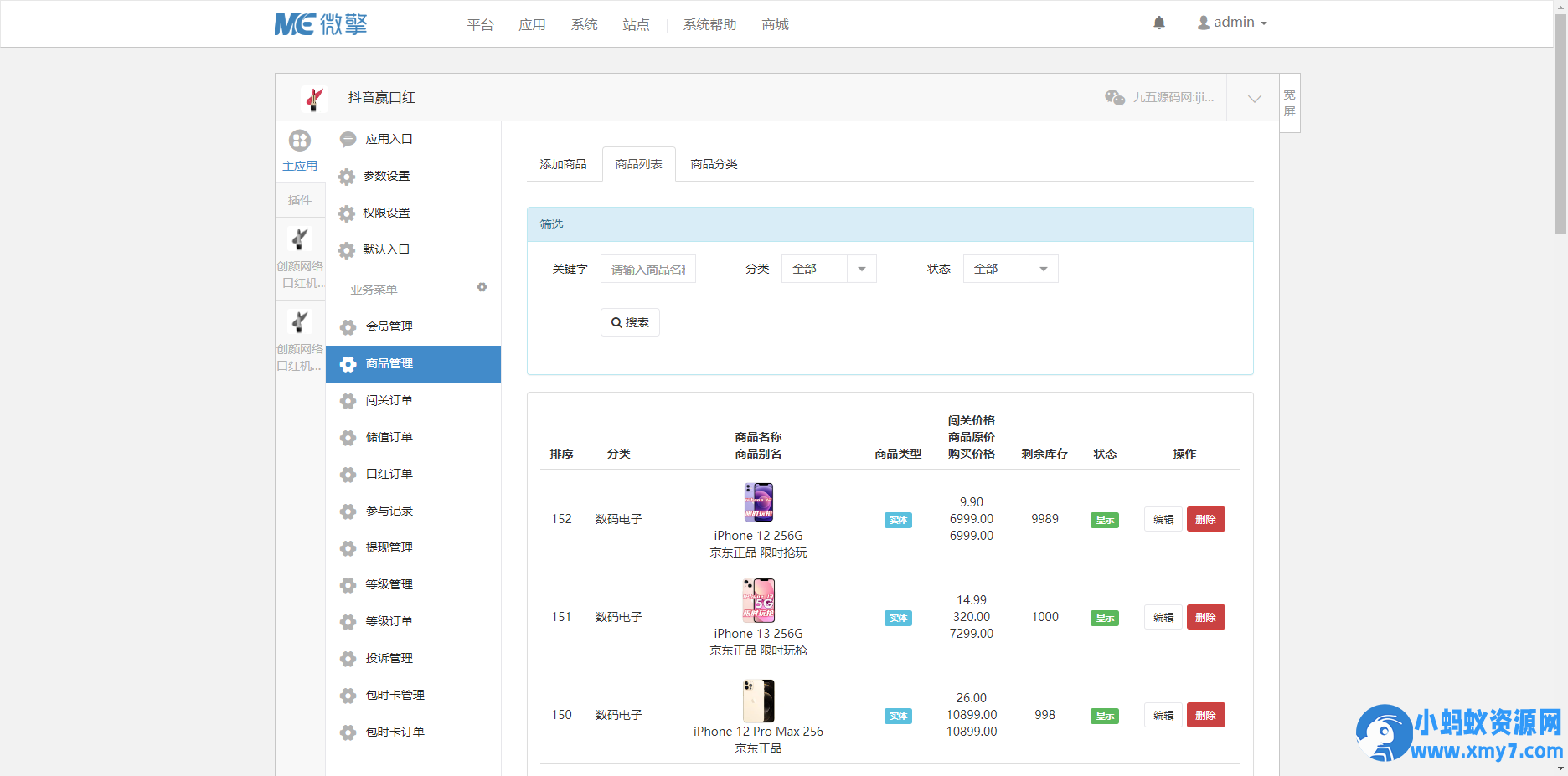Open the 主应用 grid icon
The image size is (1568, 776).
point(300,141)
-------
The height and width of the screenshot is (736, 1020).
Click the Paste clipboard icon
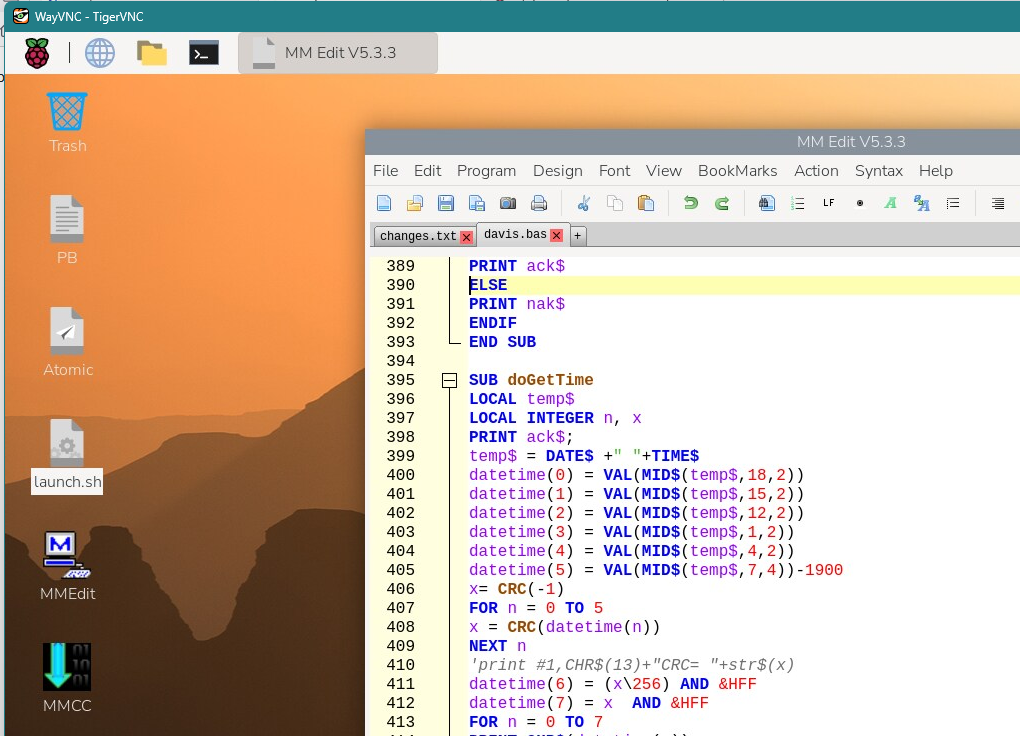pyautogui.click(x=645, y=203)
-------
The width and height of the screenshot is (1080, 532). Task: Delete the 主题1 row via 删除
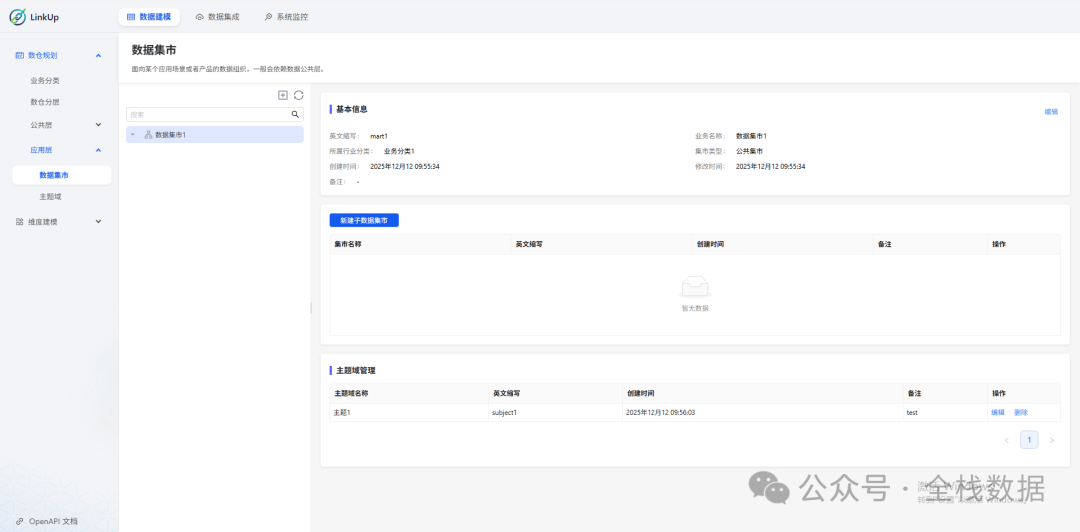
-------
→ **Aim of the exercise**: Report every line above that has the string "height" in it.

→ **The completed task**:
The height and width of the screenshot is (736, 1020).
The width and height of the screenshot is (1080, 532). Task: Delete the 主题1 row via 删除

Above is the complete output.